> EXERCISE REQUIREMENTS
Please copy out each line of the entries in which "height" appears.

> THE RECORDS
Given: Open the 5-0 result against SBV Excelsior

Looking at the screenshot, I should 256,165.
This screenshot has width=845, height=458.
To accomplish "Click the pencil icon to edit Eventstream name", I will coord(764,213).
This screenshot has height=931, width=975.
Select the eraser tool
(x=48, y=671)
==
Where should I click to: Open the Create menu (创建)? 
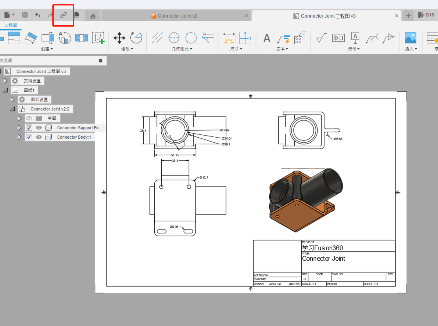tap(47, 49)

> RESPONSE TO THE EXERCISE
This screenshot has width=845, height=458.
This screenshot has height=931, width=975.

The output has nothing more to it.